La société KBP6 ne démontre ainsi ni l'absence de livraisons ni un concert frauduleux de la société Kotan Habitat avec la société Sopra.

Sur le second point, contrairement à ce que soutient la société KBP6, il est constant que la délégation de paiement doit porter sur l'ensemble de la prestation du sous-traitant de sorte qu'elle doit inclure les livraisons déjà effectuées avant sa signature sauf au maître de l'ouvrage de démontrer que ces livraisons avaient déjà été payées, ce qu'elle ne fait pas.

Sur le dernier point, il a été vu que l'appelante ne peut invoquer l'exception d'inexécution, les livraisons étant acquises.

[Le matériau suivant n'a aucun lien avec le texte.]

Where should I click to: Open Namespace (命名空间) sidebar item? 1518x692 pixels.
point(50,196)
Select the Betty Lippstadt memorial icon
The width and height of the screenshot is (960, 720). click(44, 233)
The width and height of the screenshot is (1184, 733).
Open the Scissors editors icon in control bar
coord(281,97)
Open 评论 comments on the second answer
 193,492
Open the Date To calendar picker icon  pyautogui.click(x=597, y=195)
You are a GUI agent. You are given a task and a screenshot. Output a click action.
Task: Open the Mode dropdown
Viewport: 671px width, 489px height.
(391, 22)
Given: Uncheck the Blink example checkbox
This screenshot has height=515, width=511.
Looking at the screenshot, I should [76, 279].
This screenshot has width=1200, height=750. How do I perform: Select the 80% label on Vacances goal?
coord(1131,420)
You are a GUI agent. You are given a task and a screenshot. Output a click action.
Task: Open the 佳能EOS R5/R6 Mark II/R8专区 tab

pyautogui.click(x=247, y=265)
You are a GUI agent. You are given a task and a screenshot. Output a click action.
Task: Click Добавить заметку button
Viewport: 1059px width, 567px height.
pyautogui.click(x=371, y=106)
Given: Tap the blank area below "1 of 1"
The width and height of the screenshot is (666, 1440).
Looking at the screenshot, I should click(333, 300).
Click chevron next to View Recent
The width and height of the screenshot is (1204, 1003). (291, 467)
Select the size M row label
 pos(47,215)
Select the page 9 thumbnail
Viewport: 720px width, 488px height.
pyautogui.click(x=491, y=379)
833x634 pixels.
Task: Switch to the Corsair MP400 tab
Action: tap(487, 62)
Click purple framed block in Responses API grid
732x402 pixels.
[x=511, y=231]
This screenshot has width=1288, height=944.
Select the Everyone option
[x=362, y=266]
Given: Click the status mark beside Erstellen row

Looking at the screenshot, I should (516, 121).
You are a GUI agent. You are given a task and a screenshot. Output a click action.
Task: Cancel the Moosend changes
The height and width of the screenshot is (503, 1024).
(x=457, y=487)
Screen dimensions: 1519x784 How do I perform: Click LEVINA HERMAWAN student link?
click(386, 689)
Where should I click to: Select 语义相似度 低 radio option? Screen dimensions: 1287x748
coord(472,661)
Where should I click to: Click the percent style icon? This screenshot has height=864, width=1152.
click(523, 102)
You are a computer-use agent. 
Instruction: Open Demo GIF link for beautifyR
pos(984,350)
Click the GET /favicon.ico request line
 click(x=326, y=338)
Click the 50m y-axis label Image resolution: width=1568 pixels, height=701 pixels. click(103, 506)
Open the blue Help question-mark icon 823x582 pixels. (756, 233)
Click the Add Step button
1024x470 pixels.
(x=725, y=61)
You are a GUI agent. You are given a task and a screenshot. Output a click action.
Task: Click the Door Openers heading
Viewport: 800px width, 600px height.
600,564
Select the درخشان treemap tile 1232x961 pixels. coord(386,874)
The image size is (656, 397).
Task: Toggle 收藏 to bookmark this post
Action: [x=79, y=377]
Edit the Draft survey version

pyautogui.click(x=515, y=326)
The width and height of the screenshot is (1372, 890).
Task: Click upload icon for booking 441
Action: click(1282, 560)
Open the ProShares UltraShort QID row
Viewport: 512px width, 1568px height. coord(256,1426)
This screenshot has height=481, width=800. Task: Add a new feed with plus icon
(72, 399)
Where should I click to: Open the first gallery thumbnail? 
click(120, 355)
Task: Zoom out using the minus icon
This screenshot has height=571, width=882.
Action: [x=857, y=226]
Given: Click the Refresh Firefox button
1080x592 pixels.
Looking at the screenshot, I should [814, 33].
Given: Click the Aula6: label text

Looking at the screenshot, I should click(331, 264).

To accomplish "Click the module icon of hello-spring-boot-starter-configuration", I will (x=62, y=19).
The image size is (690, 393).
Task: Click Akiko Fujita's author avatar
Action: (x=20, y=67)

S'agissant de l'exception de compensation, la déclaration de créance de la société KBP6 à hauteur de 567 950 euros ne vaut pas créance certaine.

L'appelante n'invoque donc aucune créance certaine à opposer en compensation du sous-traitant.

Il résulte de ce qui précède que les premiers juges ont exactement condamné la société KBP6 à régler les factures impayées de la société Sopra. Le montant de la condamnation sera cependant réduit à 45 533,19 euros, montant total des factures ainsi que de la délégation de paiement au lieu de celle de 45 553,19 euros allouée par les premiers juges.

Sur les autres demandes

Les dispositions prononcées par le tribunal au titre des frais irrépétibles et des dépens sont confirmées. La société KBP6 sera condamnée à payer une indemnité supplémentaire à la société Sopra de 3 000 euros en application de l'article 700 du code de procédure civile.

PAR CES MOTIFS

La Cour,

DECLARE irrecevables les demandes de la société Sopra à l'égard de la société Kaufman et Broad Bretagne,

CONFIRME le jugement entrepris sauf en ce qu'elle a condamné la société Kaufmann et Broad Promotion 6 à payer la somme de 45 553,19 euros à la société Sopra et en ce qu'elle a dit qu'aucune exception ne peut être opposée à la société Sopra,

Statuant à nouveau et y ajoutant,

CONDAMNE la société Kaufmann et Broad Promotion 6 à payer à la société Sopra la somme de 45 533,19 euros avec intérêts au taux légal à compter du 28 septembre 2019,

Y ajoutant,

CONDAMNE la société Kaufmann et Broad Promotion 6 à payer une indemnité à la société Sopra de 3 000 euros en application de l'article 700 du code de procédure civile

CONDAMNE la société Kaufmann et Broad Promotion 6 aux dépens d'appel qui seront recouvrés conformément aux dispositions de l'article 699 du code de procédure civile.